Lisboa lembrou o caso do Estado do Rio de Janeiro, em que os funcionários públicos recebem seus salários atrasados há mais de um ano. “A crise do Rio é uma crise da previdência dos servidores. Há muitos anos se sabia que o Estado ia quebrar. Ao invés de enfrentar o problema, a sociedade apoiou medidas paliativas”, acrescentou. Entre essas medidas, o economista citou a venda de royalties de petróleo para pagamento de despesa corrente.

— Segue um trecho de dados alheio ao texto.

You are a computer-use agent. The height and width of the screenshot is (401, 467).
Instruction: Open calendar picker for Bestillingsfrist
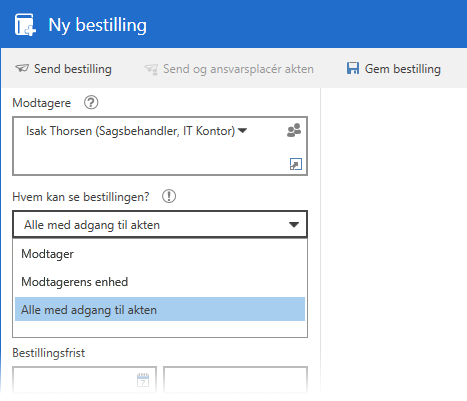[143, 380]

Lisboa destacou ainda que, apesar de a relação dívida/PIB ter crescido de forma acelerada nos últimos anos (de dezembro de 2014 para cá, a dívida saltou de 56,3% do PIB para quase 75%), o governo federal não começou a debater o ajuste fiscal de curto prazo, de cerca de R$ 3 bilhões.

Caso a Reforma da Previdência não avance no Congresso agora, esse já complicado quadro fiscal do País deve se deteriorar ainda mais, segundo o economista. “Se paramos de fazer as reformas, inclusive a da Previdência, nos metemos em uma armadilha. A doença fica mais séria”, frisou.

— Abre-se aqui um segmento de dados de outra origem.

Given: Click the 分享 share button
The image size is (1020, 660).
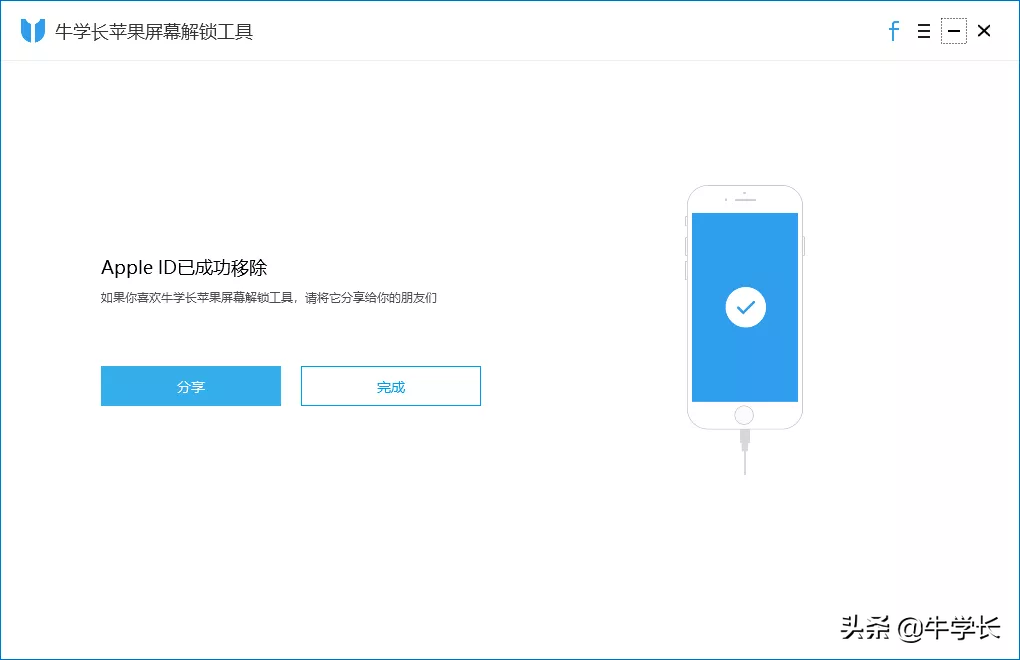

Diante desse cenário, Lisboa e o economista José Márcio Camargo, professor da PUC-RJ, concordaram que a reforma da Previdência em tramitação no Congresso Nacional não será suficiente (leia mais na página H6). Camargo afirmou que, possivelmente, o próximo governo já terá de propor novas alterações. “Teremos de fazer outra reforma”, disse.

Segundo cálculos de Camargo, o déficit das aposentadorias e pensões do ano passado chegou a R$ 305 bilhões, superando todo o valor gasto com o programa Bolsa Família desde sua criação. Ele apontou que, enquanto o Bolsa Família consome 1,9% dos gastos sociais, o déficit da Previdência absorve 50% do orçamento do governo. “O objetivo da reforma é diminuir esse déficit”, comentou.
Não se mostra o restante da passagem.